──────── DATA
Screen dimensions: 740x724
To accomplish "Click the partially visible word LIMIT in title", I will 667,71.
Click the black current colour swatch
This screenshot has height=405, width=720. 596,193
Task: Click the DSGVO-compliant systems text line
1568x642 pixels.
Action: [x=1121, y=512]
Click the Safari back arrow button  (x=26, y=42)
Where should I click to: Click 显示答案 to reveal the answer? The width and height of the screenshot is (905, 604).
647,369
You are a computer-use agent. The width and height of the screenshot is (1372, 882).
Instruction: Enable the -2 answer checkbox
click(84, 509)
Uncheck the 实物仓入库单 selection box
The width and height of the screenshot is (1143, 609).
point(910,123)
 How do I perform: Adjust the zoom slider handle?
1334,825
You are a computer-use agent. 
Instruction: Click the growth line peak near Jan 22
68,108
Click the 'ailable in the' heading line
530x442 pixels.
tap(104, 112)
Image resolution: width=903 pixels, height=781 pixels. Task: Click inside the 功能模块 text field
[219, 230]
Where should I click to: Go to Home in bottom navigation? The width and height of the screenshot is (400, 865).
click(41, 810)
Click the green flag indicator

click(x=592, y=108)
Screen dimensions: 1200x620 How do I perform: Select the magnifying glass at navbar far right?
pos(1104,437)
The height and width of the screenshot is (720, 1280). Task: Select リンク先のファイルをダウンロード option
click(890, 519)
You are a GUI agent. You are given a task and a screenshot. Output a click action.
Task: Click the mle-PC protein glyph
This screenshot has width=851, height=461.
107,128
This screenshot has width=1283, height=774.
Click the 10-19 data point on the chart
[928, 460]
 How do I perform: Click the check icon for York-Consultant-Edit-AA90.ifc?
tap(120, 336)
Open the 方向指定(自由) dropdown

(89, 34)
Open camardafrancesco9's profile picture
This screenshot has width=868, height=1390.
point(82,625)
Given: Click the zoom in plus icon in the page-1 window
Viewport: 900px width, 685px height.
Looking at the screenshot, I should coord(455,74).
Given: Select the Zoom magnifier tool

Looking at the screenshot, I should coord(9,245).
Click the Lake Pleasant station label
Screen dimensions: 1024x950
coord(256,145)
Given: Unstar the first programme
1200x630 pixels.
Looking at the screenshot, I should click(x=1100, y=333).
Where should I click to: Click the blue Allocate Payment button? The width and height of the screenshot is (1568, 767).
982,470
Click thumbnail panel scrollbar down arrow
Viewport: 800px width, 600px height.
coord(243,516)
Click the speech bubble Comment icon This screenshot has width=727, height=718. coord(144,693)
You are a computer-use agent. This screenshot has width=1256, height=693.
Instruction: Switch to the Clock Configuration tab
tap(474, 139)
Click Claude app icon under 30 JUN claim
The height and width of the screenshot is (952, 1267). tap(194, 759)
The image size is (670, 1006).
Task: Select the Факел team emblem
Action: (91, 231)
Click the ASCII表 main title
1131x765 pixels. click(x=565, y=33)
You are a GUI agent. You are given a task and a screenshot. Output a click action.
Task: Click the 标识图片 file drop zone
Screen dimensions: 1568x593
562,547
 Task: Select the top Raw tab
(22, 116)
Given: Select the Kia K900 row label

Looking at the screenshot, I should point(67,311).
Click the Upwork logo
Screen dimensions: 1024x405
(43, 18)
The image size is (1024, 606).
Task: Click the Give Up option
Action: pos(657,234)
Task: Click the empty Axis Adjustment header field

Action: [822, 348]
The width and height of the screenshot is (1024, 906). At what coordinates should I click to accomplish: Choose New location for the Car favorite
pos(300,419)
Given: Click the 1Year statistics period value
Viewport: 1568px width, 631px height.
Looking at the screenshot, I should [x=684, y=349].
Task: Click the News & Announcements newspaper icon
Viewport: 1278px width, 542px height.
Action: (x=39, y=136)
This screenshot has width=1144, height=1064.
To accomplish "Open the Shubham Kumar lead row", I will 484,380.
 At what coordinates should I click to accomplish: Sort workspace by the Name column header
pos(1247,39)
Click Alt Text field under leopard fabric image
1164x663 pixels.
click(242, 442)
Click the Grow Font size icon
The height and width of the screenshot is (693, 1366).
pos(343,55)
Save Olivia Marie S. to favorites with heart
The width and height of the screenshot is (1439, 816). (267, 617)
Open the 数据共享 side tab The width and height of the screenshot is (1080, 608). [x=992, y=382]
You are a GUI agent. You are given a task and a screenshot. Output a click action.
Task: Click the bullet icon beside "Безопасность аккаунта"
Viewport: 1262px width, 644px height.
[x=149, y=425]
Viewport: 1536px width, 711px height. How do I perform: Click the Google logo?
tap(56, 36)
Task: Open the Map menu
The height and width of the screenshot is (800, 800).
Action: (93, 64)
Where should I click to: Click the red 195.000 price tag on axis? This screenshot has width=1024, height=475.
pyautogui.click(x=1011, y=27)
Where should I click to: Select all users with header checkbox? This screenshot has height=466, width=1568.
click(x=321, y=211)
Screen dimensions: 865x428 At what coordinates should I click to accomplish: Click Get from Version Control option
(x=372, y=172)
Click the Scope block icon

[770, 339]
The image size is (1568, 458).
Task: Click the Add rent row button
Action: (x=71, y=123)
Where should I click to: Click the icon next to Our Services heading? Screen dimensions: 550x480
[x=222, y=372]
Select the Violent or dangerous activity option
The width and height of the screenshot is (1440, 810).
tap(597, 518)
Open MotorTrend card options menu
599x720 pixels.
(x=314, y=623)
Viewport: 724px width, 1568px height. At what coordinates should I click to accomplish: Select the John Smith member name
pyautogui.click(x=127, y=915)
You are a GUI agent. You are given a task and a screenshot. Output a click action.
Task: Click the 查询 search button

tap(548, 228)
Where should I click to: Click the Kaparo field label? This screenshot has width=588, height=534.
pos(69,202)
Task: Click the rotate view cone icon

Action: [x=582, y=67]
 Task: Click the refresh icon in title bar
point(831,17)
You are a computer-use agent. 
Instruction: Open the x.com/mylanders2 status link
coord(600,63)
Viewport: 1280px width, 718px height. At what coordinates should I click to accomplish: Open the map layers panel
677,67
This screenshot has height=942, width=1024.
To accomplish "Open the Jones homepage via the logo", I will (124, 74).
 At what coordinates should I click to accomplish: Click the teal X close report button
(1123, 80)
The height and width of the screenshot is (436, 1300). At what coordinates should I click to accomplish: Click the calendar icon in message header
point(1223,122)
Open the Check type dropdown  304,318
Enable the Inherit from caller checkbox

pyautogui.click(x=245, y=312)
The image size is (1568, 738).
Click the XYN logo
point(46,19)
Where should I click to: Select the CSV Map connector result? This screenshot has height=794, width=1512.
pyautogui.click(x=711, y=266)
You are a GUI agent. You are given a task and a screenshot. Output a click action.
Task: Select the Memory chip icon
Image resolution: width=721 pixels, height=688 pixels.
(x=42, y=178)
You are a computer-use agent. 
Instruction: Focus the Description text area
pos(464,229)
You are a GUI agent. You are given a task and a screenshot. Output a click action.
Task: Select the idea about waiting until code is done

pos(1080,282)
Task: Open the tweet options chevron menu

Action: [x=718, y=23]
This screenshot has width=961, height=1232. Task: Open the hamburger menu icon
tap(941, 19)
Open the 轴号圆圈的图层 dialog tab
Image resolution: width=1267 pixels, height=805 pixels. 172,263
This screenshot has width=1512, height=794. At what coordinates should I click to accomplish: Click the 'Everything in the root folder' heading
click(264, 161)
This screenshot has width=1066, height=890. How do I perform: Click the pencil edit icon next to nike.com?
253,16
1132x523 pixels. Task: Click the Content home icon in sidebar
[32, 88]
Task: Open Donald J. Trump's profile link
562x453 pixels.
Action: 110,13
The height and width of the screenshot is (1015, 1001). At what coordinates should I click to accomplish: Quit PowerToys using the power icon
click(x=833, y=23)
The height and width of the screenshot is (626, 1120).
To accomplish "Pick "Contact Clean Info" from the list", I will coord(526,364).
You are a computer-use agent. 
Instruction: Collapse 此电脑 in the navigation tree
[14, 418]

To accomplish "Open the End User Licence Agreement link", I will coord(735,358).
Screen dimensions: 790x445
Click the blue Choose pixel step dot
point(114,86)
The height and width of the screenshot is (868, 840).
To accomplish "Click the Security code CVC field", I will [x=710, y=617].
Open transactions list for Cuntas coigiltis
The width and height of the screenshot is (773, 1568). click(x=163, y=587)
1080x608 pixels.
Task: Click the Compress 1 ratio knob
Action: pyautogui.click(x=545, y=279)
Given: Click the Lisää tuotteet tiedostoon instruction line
────────────────
> _WORK TO BE COMPLETED_
I'd like the lines above from the one with "Task: Open the Map menu" up to and including the one with "The image size is (1568, 738)." copied exactly, with no other lines.

> _OUTPUT FOR THIS TASK_
Task: Open the Map menu
The height and width of the screenshot is (800, 800).
Action: (93, 64)
Where should I click to: Click the red 195.000 price tag on axis? This screenshot has width=1024, height=475.
pyautogui.click(x=1011, y=27)
Where should I click to: Select all users with header checkbox? This screenshot has height=466, width=1568.
click(x=321, y=211)
Screen dimensions: 865x428 At what coordinates should I click to accomplish: Click Get from Version Control option
(x=372, y=172)
Click the Scope block icon

[770, 339]
The image size is (1568, 458).
Task: Click the Add rent row button
Action: (x=71, y=123)
Where should I click to: Click the icon next to Our Services heading? Screen dimensions: 550x480
[x=222, y=372]
Select the Violent or dangerous activity option
The width and height of the screenshot is (1440, 810).
tap(597, 518)
Open MotorTrend card options menu
599x720 pixels.
(x=314, y=623)
Viewport: 724px width, 1568px height. At what coordinates should I click to accomplish: Select the John Smith member name
pyautogui.click(x=127, y=915)
You are a GUI agent. You are given a task and a screenshot. Output a click action.
Task: Click the 查询 search button

tap(548, 228)
Where should I click to: Click the Kaparo field label? This screenshot has width=588, height=534.
pos(69,202)
Task: Click the rotate view cone icon

Action: [x=582, y=67]
 Task: Click the refresh icon in title bar
point(831,17)
You are a computer-use agent. 
Instruction: Open the x.com/mylanders2 status link
coord(600,63)
Viewport: 1280px width, 718px height. At what coordinates should I click to accomplish: Open the map layers panel
677,67
This screenshot has height=942, width=1024.
To accomplish "Open the Jones homepage via the logo", I will (124, 74).
 At what coordinates should I click to accomplish: Click the teal X close report button
(1123, 80)
The height and width of the screenshot is (436, 1300). At what coordinates should I click to accomplish: Click the calendar icon in message header
point(1223,122)
Open the Check type dropdown  304,318
Enable the Inherit from caller checkbox

pyautogui.click(x=245, y=312)
The image size is (1568, 738).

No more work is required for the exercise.